5.6. Zur Genehmigungspflicht hinsichtlich des Betriebs einer Betriebsanlage durch Verkauf von pyrotechnischen Artikeln ist die grundsätzliche Bestimmung des § 74 GewO 1994 über die Genehmigungspflicht von Betriebsanlagen heranzuziehen, insbesondere Abs.2 Z1 bis 5, und bei der bereits abstrakten Möglichkeit der Beeinträchtigung der dort umschriebenen Interessen von Genehmigungspflicht auszugehen. Über eine Genehmigungspflicht einer Betriebsanlage sagt daher die im Grunde der §§ 69 und 82 GewO ergangene Pyrotechnik-Lagerverordnung 2004 nichts aus, sondern  ist diese gemäß § 1 Abs.1 der Verordnung sowohl für genehmigungspflichtige als auch für nicht genehmigungspflichtige gewerbliche Betriebsanlagen anzuwenden. Der § 4 der Pyrotechnik-Lagerverordnung 2004 regelt lediglich, dass in nicht genehmigungspflichtigen gewerblichen Betriebsanlagen bestimmte pyrotech­nische Gegenstände nach Maßgabe weiterer Voraussetzungen gelagert werden dürfen. Über die Lagerung von diesen Gegenständen bei genehmigungs­pflichtigen gewerblichen Betriebsanlagen wird keine Aussage getroffen, sondern ist vielmehr von der allgemeinen Bestimmung über die Genehmigungspflicht nach der GewO auszugehen, wobei auf die Übergangsbestimmung des § 20 der Pyrotechnik-Lagerverordnung 2004 – welche hier nicht zum Tragen kommt – Bedacht zu nehmen ist.

 

6. Bei diesem Verfahrensergebnis, weil der Berufung Folge zu geben war, entfallen jegliche Verfahrenskostenbeiträge gemäß § 66 Abs.1 VStG.

 

 

 

Rechtsmittelbelehrung:

Gegen  diesen Bescheid ist kein ordentliches Rechtsmittel zulässig.

 

Hinweis:

Gegen diesen Bescheid kann innerhalb von sechs Wochen ab seiner Zustellung eine Beschwerde an den Verfassungsgerichtshof und/oder an den Verwaltungsgerichtshof erhoben werden; diese muss - von gesetzlichen Ausnahmen abgesehen - jeweils von einem Rechtsanwalt unterschrieben sein.
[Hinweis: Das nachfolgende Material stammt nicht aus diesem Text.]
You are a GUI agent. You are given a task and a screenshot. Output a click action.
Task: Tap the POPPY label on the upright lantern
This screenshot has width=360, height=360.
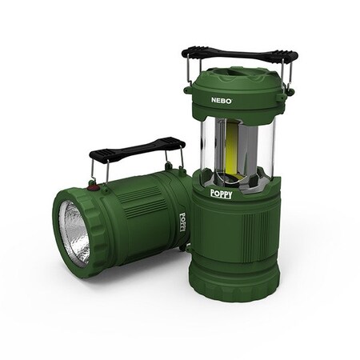(x=221, y=194)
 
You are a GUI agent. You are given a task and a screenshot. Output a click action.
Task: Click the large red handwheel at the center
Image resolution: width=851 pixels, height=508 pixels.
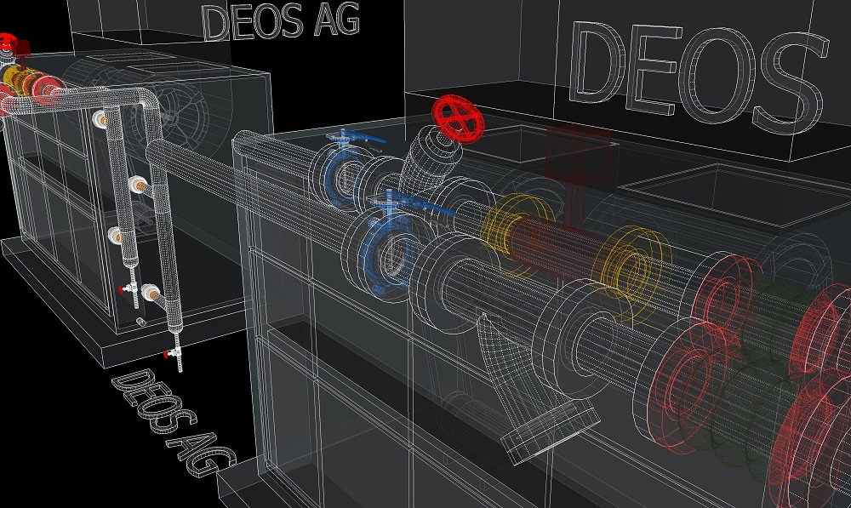coord(458,119)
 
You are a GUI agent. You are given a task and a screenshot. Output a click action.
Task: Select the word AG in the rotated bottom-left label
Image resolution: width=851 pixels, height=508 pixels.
coord(202,454)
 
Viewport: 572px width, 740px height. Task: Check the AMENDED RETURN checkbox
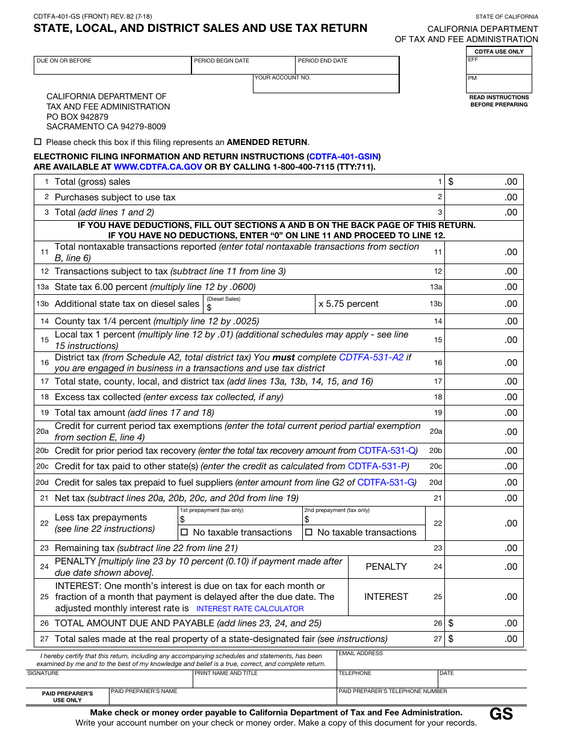[38, 142]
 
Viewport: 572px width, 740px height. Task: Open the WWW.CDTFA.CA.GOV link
[158, 167]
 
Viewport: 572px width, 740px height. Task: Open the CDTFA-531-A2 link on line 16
[371, 357]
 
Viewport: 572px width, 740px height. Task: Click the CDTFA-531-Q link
[387, 451]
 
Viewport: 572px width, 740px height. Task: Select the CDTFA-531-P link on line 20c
[378, 466]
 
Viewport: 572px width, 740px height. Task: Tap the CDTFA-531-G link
[386, 483]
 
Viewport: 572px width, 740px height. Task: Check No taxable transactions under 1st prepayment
[185, 532]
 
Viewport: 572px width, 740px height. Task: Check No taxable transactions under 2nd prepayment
[309, 532]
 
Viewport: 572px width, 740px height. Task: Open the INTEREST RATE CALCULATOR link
[250, 609]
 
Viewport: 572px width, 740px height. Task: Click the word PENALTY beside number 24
[386, 567]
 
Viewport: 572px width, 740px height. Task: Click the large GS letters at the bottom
[501, 714]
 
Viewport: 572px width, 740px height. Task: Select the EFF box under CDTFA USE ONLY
[499, 66]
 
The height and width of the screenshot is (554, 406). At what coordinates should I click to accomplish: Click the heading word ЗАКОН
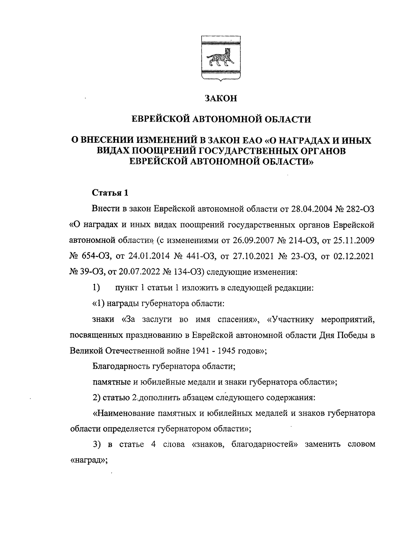coord(221,99)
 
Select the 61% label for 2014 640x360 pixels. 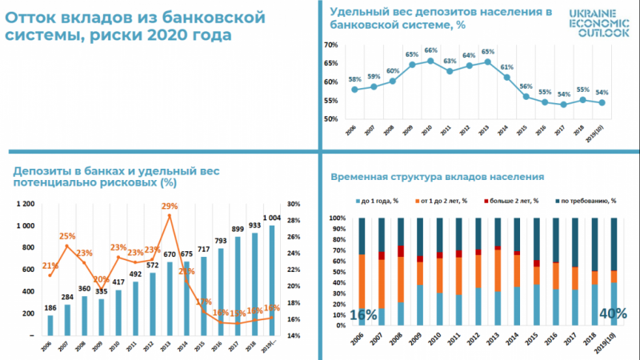(x=506, y=67)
Für jede dieser Beschwerden ist eine Gebühr von 180 Euro zu entrichten.

 

 

Dr. Ilse Klempt

 

 

Beschlagwortung:

genehmigungspflichtige Änderung, Zitierung des Genehmigungsbescheides, Spruchkonkretisierung; pyrotechnische Artikel, keine Ausnahme von der Genehmigungspflicht gemäß Pyrotechnik-Lagerverordnung 2004.